魈鳥見狀,直接飛到泉京墨腦袋上“啾”出發
“哎哎”
然后,泉京墨就頭頂魈鳥出發了。
酒吧的位置算得上隱蔽,據他們在電話里所說,說一家經常有藝人光顧休閑的酒吧,保密性很好,不會有記者偷拍,而且絕對沒有任何的s情業務。

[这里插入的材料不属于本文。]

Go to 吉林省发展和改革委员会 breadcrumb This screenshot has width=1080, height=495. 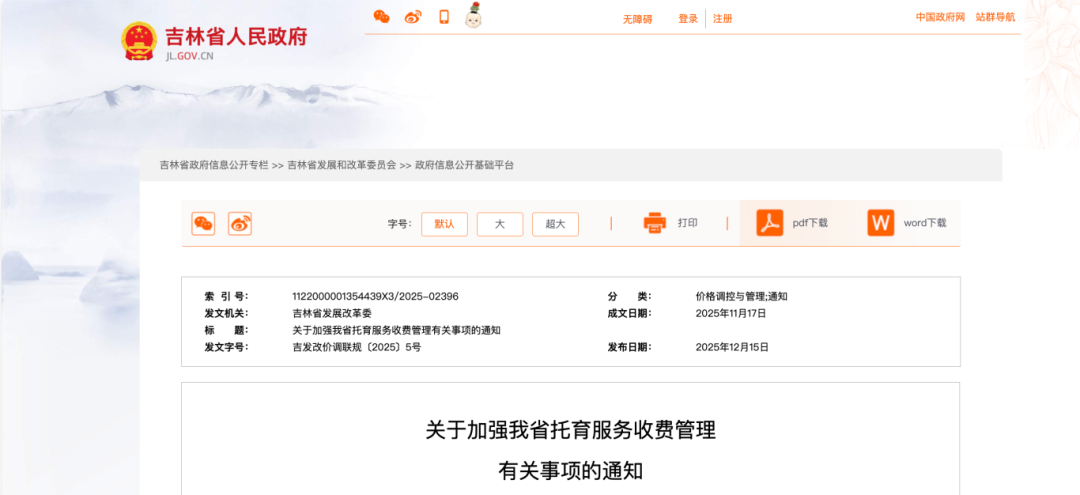tap(342, 165)
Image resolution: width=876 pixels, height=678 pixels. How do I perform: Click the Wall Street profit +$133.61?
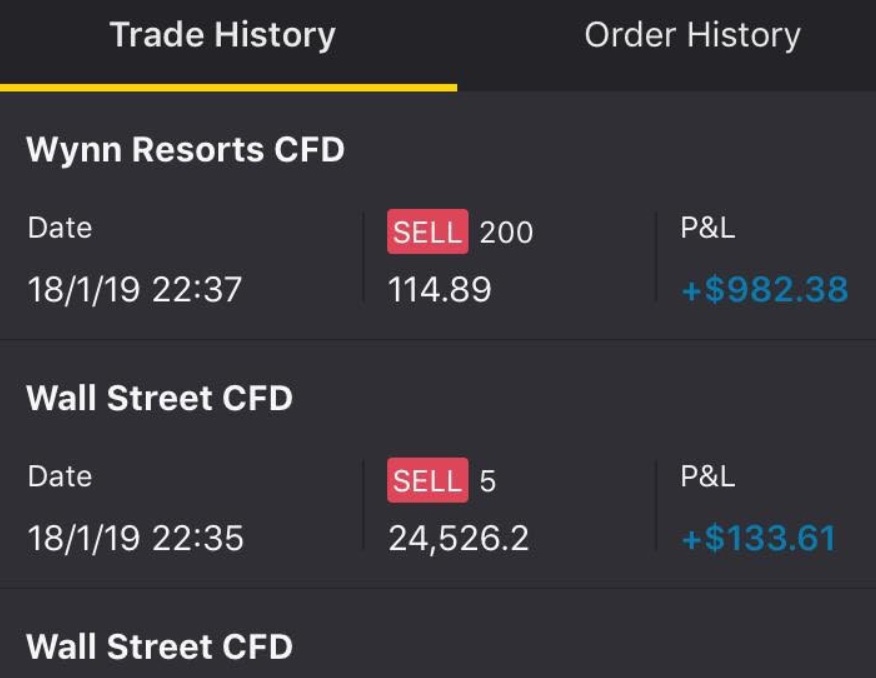tap(759, 539)
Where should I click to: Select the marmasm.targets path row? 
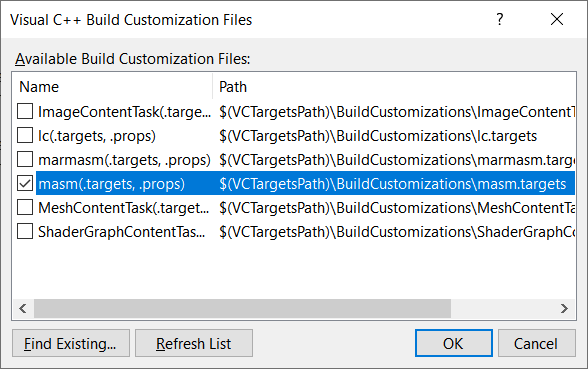[397, 160]
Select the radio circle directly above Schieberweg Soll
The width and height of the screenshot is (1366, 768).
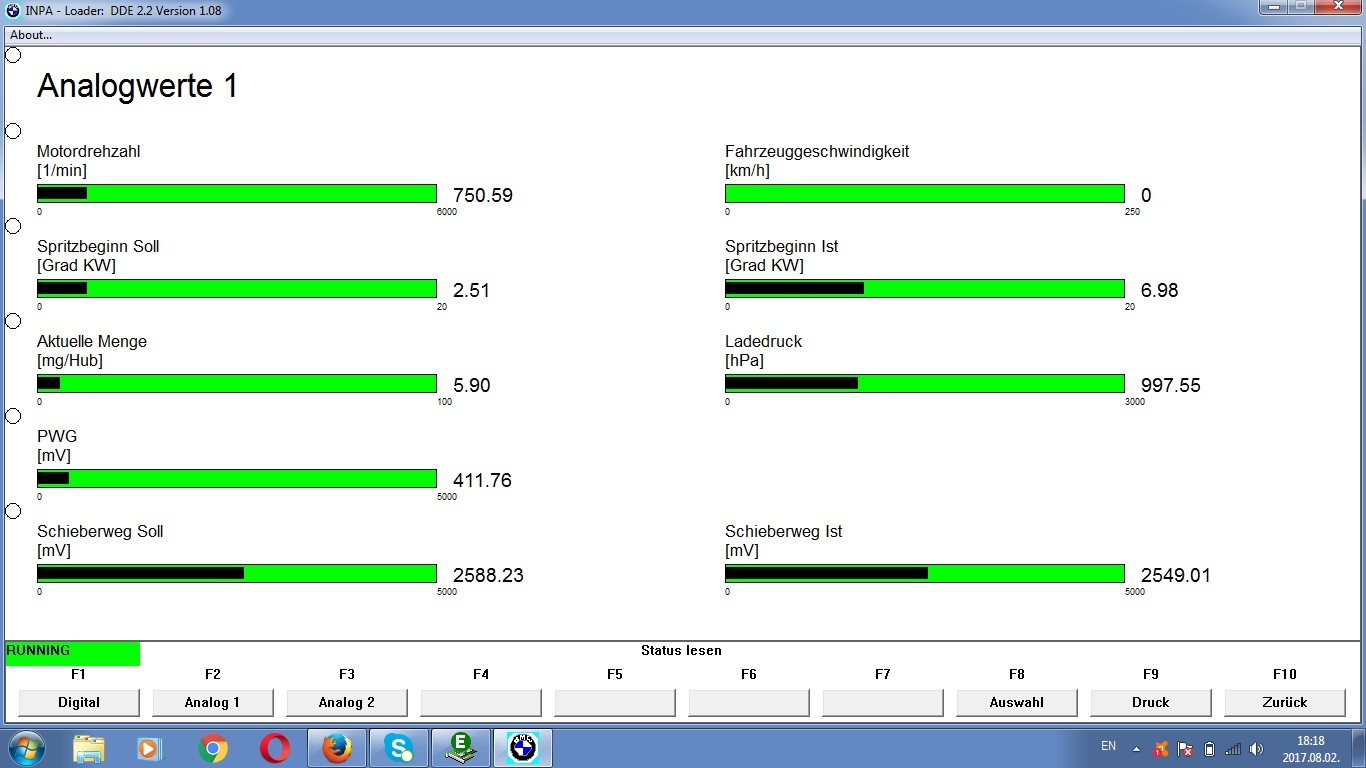(x=13, y=511)
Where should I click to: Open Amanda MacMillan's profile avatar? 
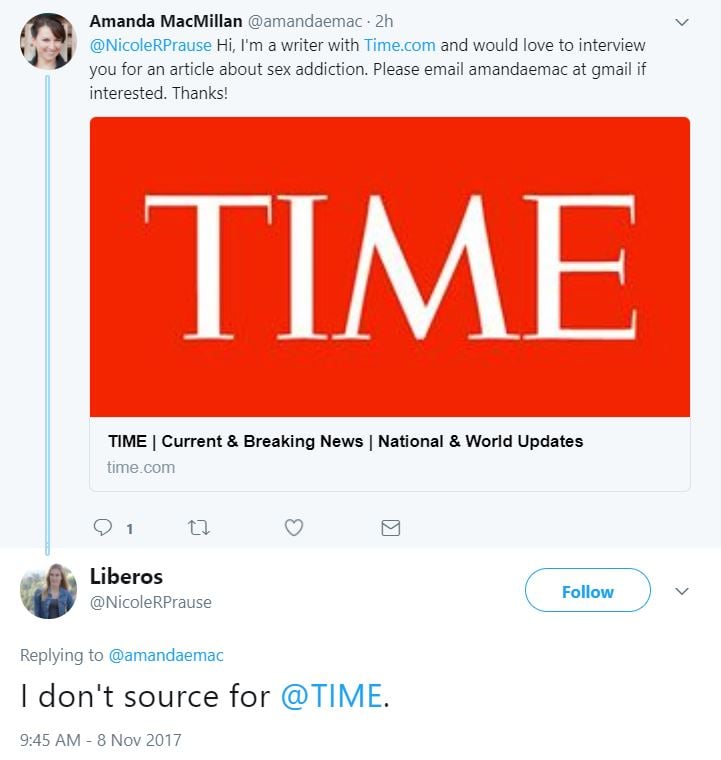tap(48, 42)
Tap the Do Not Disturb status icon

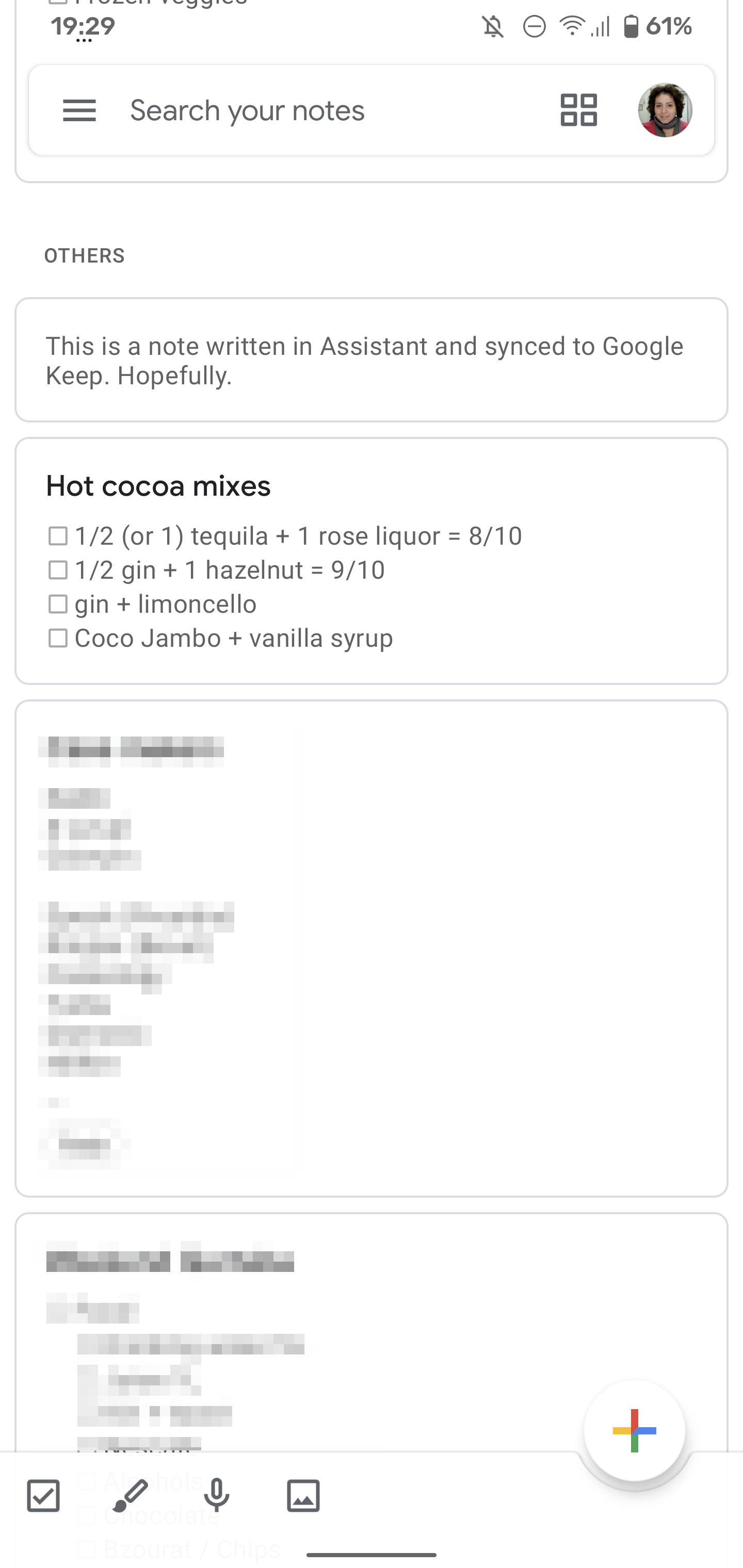pos(533,26)
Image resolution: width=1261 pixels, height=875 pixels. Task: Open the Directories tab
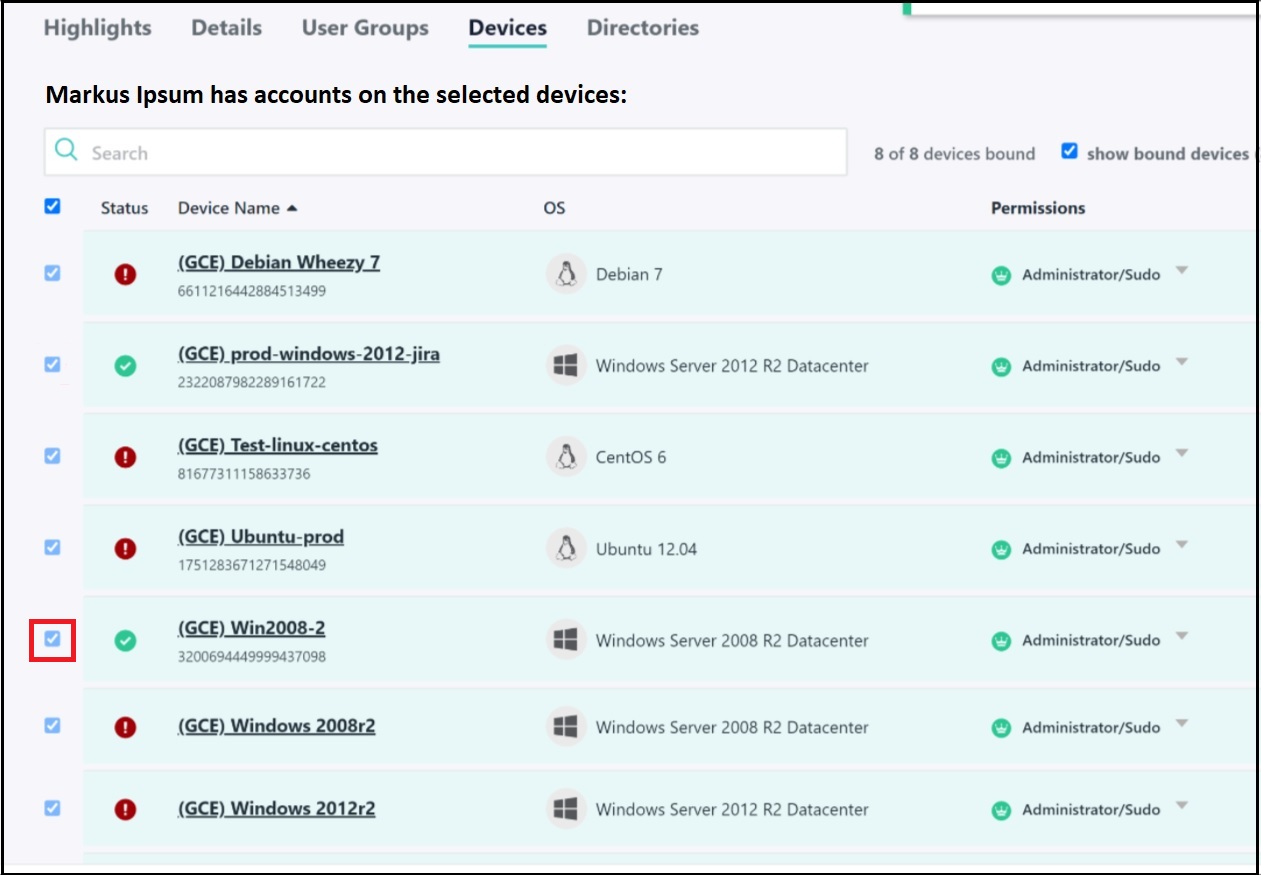click(641, 27)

但是泉京墨還是第一次去酒吧這種地方,如同迷途的小羊羔,不小心混入狼群一樣。
昏暗又充滿了氤氳霓虹的街道,泉京墨行走在其中,非常格格不入。
好在并沒有出現什么“不長眼的公子哥把路人當成牛郎”這樣的烏龍事件,泉京墨尋覓了一圈,總算在一個很隱秘的入口看到了酒吧的招牌。
“主人,晚上好”
迎賓的歡迎詞先把泉京墨嚇了一跳。
幸虧酒吧里并沒有烏煙瘴氣的,泉京墨說明來意,瞬間好幾個伺機而動的年輕人瞬間失望,侍應生便帶著泉京墨往溫迪所在的包廂走去。
“任憑風引領著恣意徜徉這世界”
“淅淅瀝瀝溫暖雨水”
泉京墨站在門口,好像被狂風暴雨洗禮了。
包廂內,溫迪拿著酒水單卷成的筒狀物體,充作話筒,另一只手還握著一瓶酒,站在沙發上”發酒瘋“似的唱著團歌,好像每一句詞兒都唱對了,但是又每一個字都不在調兒上。
“親愛的泉經濟泉哥”溫迪半瞇著眼睛看到來人,興奮不已,在原地轉圈圈,擺了個看似很厲害實則非常厲害的亮相姿勢,嘴里還叼著一朵玫瑰花,“哦,達令你今天來,沒有告訴其他人吧”
短短這兩句話的工夫,您都換了三個稱呼了,我實在是不知道該不該應您的話呢。
泉京墨默然地站在原地,一時間不知道該怎么回答。
“啾。”巴巴托斯大人。
魈鳥撲扇著裝飾用的翅膀,從人群間隙飛進來。
“折出七彩嗬咳咳咳咳。”
溫迪險些被自己的唾沫嗆到,他緩和了一會兒收到驚嚇的心情,問道“你怎么在這”
泉京墨不明所以“什么不是你叫我”
“啾”正巧遇見。
“啊親愛的泉哥人家不是在跟你說話啦”溫迪嬌羞地捏了一個蘭花指,“酒保們真無聊,我又不是真的不給酒錢,喝酒而已嘛”
泉京墨深吸一口氣“那,您,溫迪大人,您喝了多少呢我先幫您付上”
溫迪低著頭對手指“這個額”
“您請說。”
“二十萬”
泉京墨轉身就走“打擾了,告辭。”幫不了你一點兒
“啊啊啊不可以不可以”
泉京墨算是知道為什么溫迪一個愛豆會沒錢了,原來他是個,有了錢就會來喝酒撒歡的家伙
“你不會要讓我留下來洗盤子吧qaq我可是大熱門愛豆哦洗盤子什么的,超丟臉的不要哦不可以的”
泉京墨深吸一口氣“那么以前您都是怎么解決的呢”
“以前是散兵啊不可以,不可以喊他過來不能讓他知道”溫迪大喊大叫。
屬實有點丟臉,泉京墨這樣想著,剛想打電話給近藤社長先墊付著,這時包廂大門“轟”的一聲打開了。
“哦是什么不能讓我知道那我就更想知道了”
流浪者陰沉著臉站在門口,后面是不知所措的酒吧侍應生和被打倒了一地的酒吧保安眾人。
咕咚。
“好叫我知道知道,您是怎么在明明還欠著我一大筆錢的情況下,又拿著這次的薪水,半夜溜出來出來揮霍一空的。”